* WORK TO DO:
Please tally the lines in the items below that contain the word "Open" and reply with only that number.

* RAW DATA:
- - -

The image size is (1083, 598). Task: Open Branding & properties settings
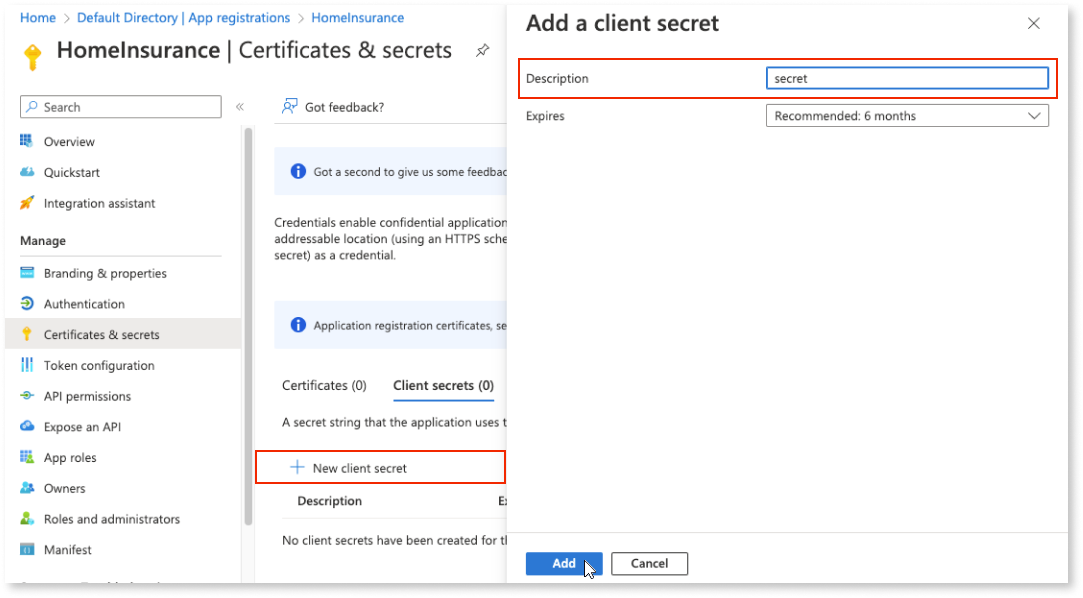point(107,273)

- - -

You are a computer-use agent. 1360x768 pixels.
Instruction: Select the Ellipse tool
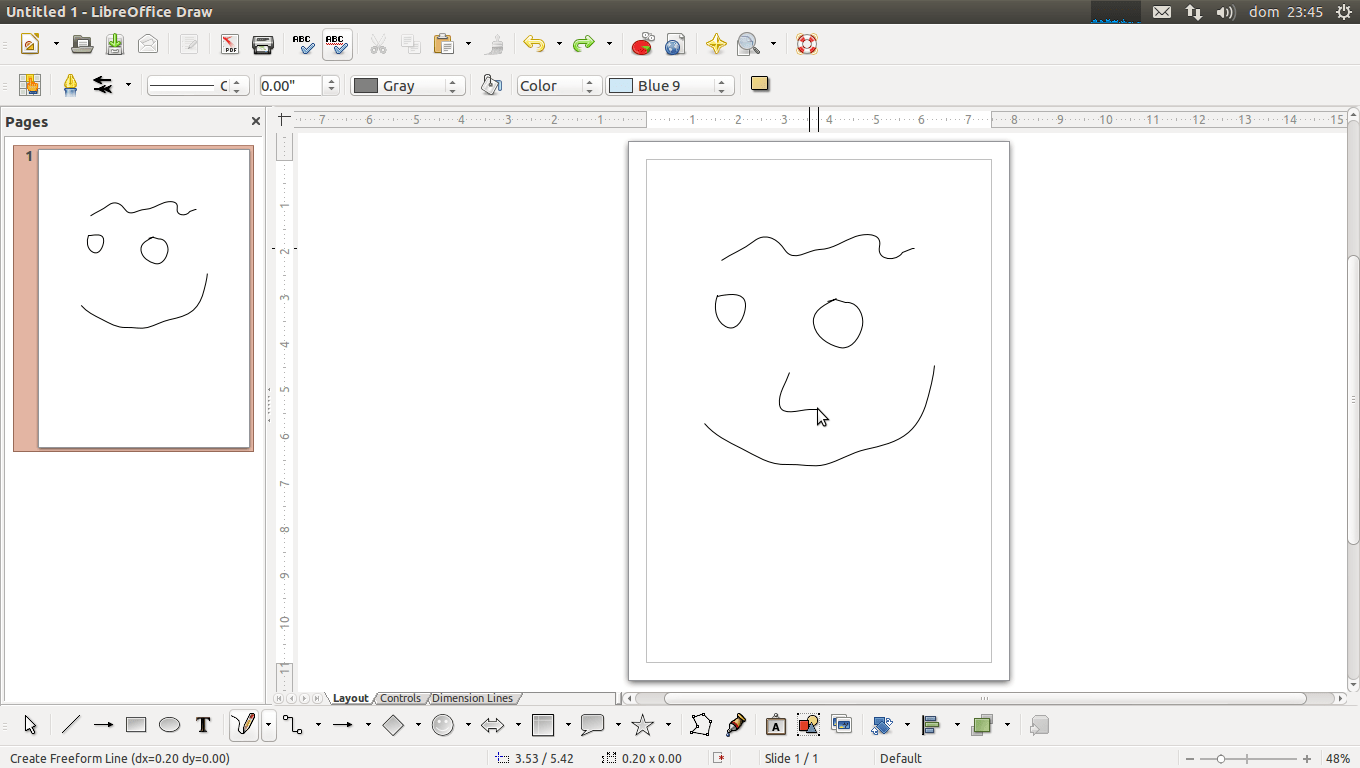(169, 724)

- - -

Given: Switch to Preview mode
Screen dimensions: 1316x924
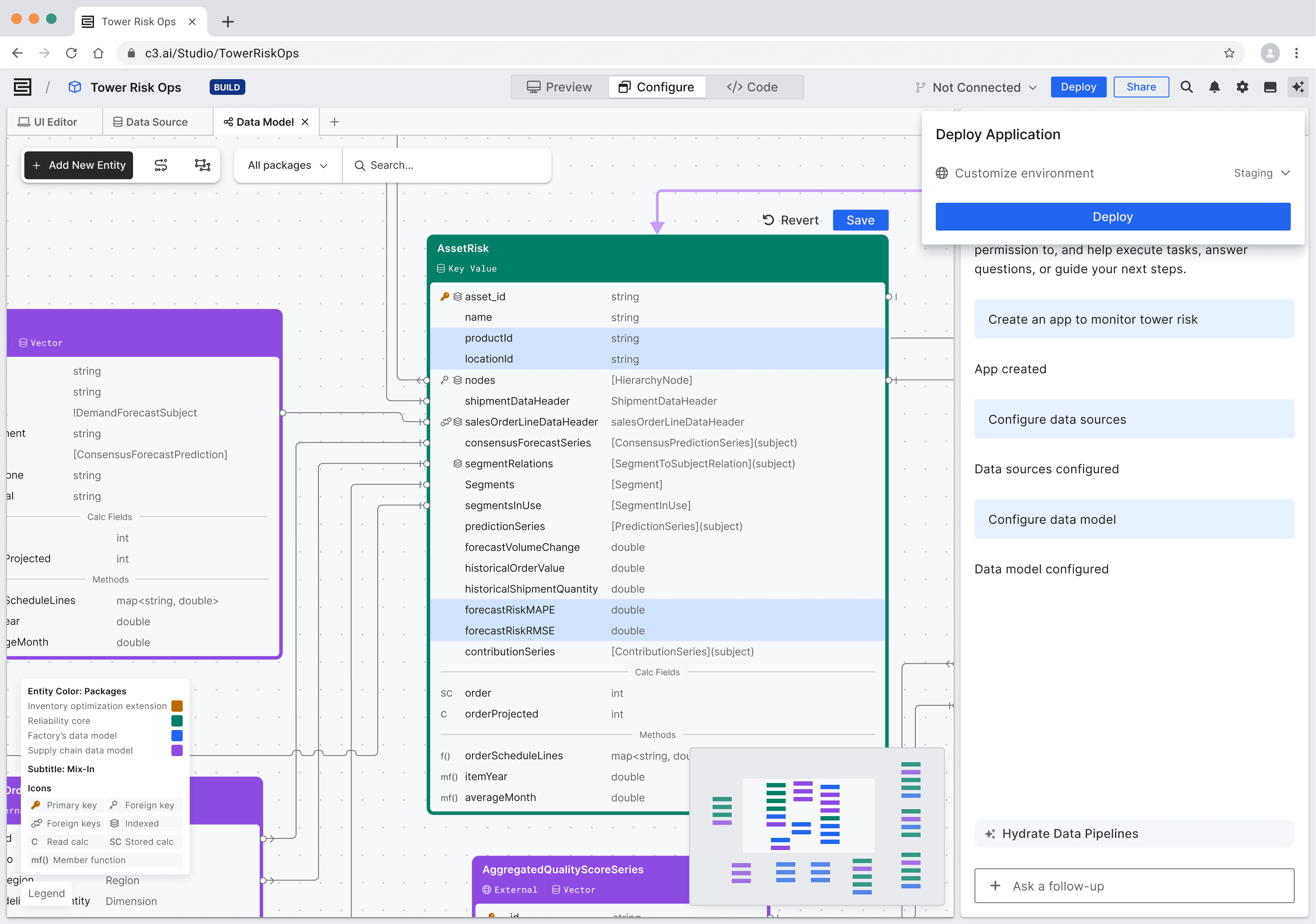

- - -

* THE SOLUTION:
1